Some filesystems might need extra configuration. In pandas, you can pass these configurations as storage_options in pandas.DataFrame.to_csv(storage_options={some storage options}), where the storage_options is a filesystem-specific dictionary pass into fsspec.filesystem . In LineaPy, you can use exactly the same storage_options to handle these extra configuration items, and you can set them with

lineapy.options.set('storage_options',{'same storage_options as you use in pandas.io.read_csv'})

or you can put them in the LineaPy configuration files.

Note that, LineaPy does not support configuring these items as LINEAPY environmental variables or CLI options, since passing a dictionary through these two methods are a little bit awkward. Instead, if you want ot use environmental variables, you should configure it through the official way from the storage provider and LineaPy should be able to handle these extra configuration items directly.

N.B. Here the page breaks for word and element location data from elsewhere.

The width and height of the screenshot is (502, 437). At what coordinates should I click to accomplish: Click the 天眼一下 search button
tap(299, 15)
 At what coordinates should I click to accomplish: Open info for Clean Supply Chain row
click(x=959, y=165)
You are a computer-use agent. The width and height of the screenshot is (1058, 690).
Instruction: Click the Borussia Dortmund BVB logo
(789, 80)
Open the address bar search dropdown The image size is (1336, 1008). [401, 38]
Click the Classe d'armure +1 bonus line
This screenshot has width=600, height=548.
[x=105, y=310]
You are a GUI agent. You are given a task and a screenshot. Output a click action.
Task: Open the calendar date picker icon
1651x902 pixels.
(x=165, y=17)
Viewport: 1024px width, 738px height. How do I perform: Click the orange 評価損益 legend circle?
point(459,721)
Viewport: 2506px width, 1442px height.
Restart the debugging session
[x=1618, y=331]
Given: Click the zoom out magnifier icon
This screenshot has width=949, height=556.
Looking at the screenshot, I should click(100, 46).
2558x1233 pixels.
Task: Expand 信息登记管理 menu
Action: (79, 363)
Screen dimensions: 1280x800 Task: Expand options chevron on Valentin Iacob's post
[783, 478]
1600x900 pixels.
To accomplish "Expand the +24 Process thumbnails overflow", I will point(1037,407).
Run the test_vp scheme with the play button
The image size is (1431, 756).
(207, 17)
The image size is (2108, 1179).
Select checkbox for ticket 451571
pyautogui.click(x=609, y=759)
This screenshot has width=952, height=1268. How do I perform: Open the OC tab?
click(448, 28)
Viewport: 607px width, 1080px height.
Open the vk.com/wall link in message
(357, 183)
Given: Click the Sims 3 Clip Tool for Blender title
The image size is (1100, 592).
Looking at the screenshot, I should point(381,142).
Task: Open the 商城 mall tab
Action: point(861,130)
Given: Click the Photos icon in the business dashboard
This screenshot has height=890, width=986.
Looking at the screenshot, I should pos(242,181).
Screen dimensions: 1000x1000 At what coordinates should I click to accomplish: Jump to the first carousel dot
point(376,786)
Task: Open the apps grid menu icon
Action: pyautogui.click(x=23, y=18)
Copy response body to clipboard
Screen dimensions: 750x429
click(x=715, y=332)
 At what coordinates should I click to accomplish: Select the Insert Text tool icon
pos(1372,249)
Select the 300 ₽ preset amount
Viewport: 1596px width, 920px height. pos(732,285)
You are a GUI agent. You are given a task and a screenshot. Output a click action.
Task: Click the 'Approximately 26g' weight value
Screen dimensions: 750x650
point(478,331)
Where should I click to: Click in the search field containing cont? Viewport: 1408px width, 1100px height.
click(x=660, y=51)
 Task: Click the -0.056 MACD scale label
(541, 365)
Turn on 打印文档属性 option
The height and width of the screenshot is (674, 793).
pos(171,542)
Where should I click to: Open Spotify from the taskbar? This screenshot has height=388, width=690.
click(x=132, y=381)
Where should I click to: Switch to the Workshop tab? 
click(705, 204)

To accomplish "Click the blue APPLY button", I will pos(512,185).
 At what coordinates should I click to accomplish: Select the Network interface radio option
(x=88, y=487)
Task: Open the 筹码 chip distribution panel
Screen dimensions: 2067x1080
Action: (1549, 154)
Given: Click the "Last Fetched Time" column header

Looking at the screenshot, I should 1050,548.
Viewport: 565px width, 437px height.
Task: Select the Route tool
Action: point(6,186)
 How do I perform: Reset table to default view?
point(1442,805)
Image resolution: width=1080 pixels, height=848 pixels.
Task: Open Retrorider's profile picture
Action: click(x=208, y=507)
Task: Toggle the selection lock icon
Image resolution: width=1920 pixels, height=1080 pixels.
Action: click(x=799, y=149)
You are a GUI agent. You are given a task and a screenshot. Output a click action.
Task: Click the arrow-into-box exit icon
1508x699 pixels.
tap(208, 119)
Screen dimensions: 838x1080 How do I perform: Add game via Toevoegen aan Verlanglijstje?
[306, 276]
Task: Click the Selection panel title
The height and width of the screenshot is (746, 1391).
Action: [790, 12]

Note that, which storage_options items you can set are depends on the filesystem you are using. In the following section, we will discuss how to set the storage options for S3.

Using S3 as an artifact storage location

To use S3 as LineaPy artifact storage location, you can run the following command in your notebook to change your storage backend(both artifact locations and LineaPy database)

lineapy.options.set('artifact_storage_dir','s3://your-bucket/your-artifact-folder')
lineapy.options.set('database_url','corresponding-database-url')

You should configure your AWS account just like AWS CLI or boto3, and LineaPy will use the default AWS credentials to access the S3 bucket.

If you want to use other profiles available in your AWS configuration, you can set the profile name with

lineapy.options.set('storage_options',{'profile':'ANOTHER_AWS_PROFILE'})

which is equivalent to setting your environment variable AWS_PROFILE to the profile name.

If you really need to use your AWS key and secret directly(strongly not recommended), you can set them with

lineapy.options.set('storage_options',{'key':'AWS KEY','secret':'AWS SECRET'})

which is equivalent to setting your environment variables AWS_ACCESS_KEY_ID and AWS_SECRET_ACCESS_KEY`.

To learn more about which S3 configuration items that you can set in storage_options, you can see the parameters of s3fs.S3FileSystem since fsspec is passing storage_options items to s3fs.S3FileSystem to access S3 under the hood.